Cloud Computing Styles
There are three major styles of cloud computing: Infrastructure as a Service (IaaS), Platform as a Service (PaaS), and Software as a Service (SaaS). IaaS is delivery of the computing infrastructure as a fully outsourced service versus an in-house, capital investment-sourced model. The consumer rents processing, storage, networking components, etc. With PaaS, consumers are given everything they need to develop, test, and deploy applications to the cloud. Finally, SaaS provides the consumer with the capability to use a cloud provider's applications running on a cloud infrastructure. The software application is accessed through a thin client interface such as a standard web browser. While many of the recommendations presented are applicable across all three cloud styles, the security approach described in this article is most applicable to IaaS.
Benefits of the Cloud
Before we dive into the security approach for the public cloud, let's briefly examine the potential benefits. Once you cut through all the hype, a closer look at the benefits of moving to the cloud reveals a strong business case. The cloud offers a pay-as-you-go model that is highly reliable and scalable, and gives you tremendous flexibility and agility to boot. The McKinsey study, "Clearing the Air on Cloud Computing," states that the average server utilization in a data center is 10 percent. Anyone who has ever run a data center knows how enormously difficult it is to achieve high reliability, efficiency, and scalability.
In the cloud, enterprises can greatly reduce their capital costs and no longer have to worry about allocating time and resources to maintaining infrastructure, and patching servers and software. As a result, IT personnel can work more efficiently which in turn, can breed more innovation and help enterprises enter new markets. In the cloud, applications are accessible anywhere and at any time so employees now have more mobility. The cloud provides nearly infinite computing power and storage to enterprises and users at a mere fraction of what it would cost to actually purchase and maintain these resources. This is a huge advantage for technology startups that have limited capital. The case for moving to the cloud becomes even stronger when you consider how the troubled economy is putting pressure on businesses to cut costs.
Although surveys differ on what percentage of companies will adopt cloud computing in the next 12-24 months, enterprises are already taking cloud computing seriously. In fact, according to a recent Forrester study, one out of four large companies plans to use a cloud provider soon, or has already employed one. Furthermore, Intel predicts that by 2012, an estimated 20 to 25 percent of its server chips will be dedicated toward cloud computing data centers.
Cloud Computing in the Private and Public Sectors
Anyone who has ever logged onto Facebook, Twitter, or Gmail or purchased an item from Amazon.com has either knowingly or unknowingly used a cloud-based application. There are numerous other examples of cloud computing implementations in the private sector, but it is also important to note that the public sector does not trail far behind.
Vivek Kundra, the federal CIO, is a big supporter of cloud computing. Under Kundra's leadership, the federal government has moved quickly on major cloud computing initiatives such as the General Services Administration (GSA) Storefront, an online store that will soon allow government agencies to easily procure cloud computing services. NIST has already released a working definition of cloud computing and is currently developing a Special Publication on cloud computing security.
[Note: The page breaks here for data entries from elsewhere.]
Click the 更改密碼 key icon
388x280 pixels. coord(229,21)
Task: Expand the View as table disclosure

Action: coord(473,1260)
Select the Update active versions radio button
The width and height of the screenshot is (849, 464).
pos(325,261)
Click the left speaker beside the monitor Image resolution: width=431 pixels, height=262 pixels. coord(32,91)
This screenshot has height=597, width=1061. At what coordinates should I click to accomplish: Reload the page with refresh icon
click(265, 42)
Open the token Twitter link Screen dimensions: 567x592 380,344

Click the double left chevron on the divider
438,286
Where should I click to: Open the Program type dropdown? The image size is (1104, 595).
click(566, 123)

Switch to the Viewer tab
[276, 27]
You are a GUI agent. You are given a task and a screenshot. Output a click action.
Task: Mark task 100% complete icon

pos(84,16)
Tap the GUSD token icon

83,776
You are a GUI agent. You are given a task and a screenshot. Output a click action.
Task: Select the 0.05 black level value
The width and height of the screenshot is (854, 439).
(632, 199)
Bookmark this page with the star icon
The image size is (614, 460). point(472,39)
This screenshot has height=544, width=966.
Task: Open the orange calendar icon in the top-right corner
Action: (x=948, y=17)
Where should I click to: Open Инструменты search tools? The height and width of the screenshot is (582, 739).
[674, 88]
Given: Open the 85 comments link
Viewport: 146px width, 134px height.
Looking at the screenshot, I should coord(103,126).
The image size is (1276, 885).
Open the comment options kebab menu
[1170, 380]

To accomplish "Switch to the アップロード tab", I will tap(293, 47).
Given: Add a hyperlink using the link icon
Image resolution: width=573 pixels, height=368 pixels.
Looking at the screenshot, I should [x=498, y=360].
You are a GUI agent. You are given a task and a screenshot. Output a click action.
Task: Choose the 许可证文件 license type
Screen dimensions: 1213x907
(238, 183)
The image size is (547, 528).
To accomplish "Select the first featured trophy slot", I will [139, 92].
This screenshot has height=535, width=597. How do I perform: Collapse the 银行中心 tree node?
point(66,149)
In the defense sector, the Defense Information Systems Agency (DISA) has led the way with private cloud implementations such as Rapid Access Computing Environment (RACE) and Forge.mil. RACE gives DISA customers the ability to rent a basic computing environment. Customers purchase an environment on a monthly basis so the costs and risks of acquiring and sustaining a computing environment are significantly reduced. Forge.mil is essentially a mirror of SourceForge.net and allows developers to store and manage code for open source software projects.
Cloud Computing Security Risks
If the benefits are so clear, why isn't everyone adopting cloud computing right now? Research and polling indicate that the main obstacle is security. It probably comes as no surprise that the vast majority of surveys reveal security to be the number one concern of IT executives and CIOs who are considering cloud computing. Security within the cloud has received substantial press coverage, including publication of the Gartner top seven security risks associated with cloud computing, in a report entitled, "Assessing the Security Risks of Cloud Computing."
Earlier this year, a flaw in Google Docs led to the inadvertent sharing of some users' private documents with other users on the Internet without the owners' permission. There have been other highly publicized breaches and future incidents are inevitable.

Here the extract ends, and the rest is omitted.